В чем состоит свобода согласно отрывку о шахматах и свободе?

◆ ВЫБРАННЫЙ ОТРЫВОК:
--*--

Аристос - Фаулз Джон Роберт 7 стр.


6. Шахматы допускают свободу перемещений фигур в соответствии с установленными правилами и предписанными ходами. Разве из-за того, что шахматист не может ходить абсолютно так, как ему заблагорассудится, а вынужден подчиниться правилам и логике конкретной ситуации на доске, у него нет никакой свободы хода? Та частная шахматная партия, которую разыгрываю с существованием я, подчиняется иным правилам, нежели ваша или чья-то еще; единственным сходством является то, что каждая из них ведется по правилам. Дарования, унаследованные мною или благоприобретенные, которые могут считаться моей специфической принадлежностью, - это и есть правила игры; и ситуация, в которой я оказываюсь в любой момент, - это игровая ситуация. Моя свобода состоит в выборе действия и в способности его осуществить с учетом правил игры и игровой ситуации.

--*--

◆ ИСХОДНЫЕ СТРОКИ:
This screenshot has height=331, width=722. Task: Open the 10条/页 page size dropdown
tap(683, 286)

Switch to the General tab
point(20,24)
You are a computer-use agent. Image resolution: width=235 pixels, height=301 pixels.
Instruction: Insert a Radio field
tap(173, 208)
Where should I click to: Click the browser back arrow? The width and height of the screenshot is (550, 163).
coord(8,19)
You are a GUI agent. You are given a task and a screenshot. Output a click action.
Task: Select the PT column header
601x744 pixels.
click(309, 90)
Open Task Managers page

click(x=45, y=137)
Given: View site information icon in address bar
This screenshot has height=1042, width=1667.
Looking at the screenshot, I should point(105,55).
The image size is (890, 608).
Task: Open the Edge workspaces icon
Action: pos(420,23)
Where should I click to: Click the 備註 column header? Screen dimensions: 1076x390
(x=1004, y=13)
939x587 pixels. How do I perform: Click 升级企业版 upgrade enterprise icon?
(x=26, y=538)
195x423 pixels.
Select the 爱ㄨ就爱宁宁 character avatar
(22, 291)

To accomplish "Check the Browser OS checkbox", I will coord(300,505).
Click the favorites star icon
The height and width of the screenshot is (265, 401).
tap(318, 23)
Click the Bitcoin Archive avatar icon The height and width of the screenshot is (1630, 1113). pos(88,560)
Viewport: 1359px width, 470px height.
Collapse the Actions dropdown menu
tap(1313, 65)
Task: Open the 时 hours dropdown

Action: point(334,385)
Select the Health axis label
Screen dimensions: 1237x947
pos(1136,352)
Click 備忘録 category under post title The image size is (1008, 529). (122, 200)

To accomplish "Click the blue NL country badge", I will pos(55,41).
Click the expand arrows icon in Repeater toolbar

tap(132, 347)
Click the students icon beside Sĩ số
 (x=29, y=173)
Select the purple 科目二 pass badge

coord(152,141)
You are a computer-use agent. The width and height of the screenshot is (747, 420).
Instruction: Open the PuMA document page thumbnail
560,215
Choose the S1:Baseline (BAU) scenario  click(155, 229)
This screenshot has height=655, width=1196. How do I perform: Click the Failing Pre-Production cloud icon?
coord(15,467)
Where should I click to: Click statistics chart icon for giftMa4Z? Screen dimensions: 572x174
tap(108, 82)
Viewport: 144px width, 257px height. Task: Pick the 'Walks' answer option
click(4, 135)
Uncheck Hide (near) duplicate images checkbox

--*--

◆ ОЖИДАЕМЫЙ ОТВЕТ:
В выборе действия и в способности его осуществить с учетом правил игры и игровой ситуации.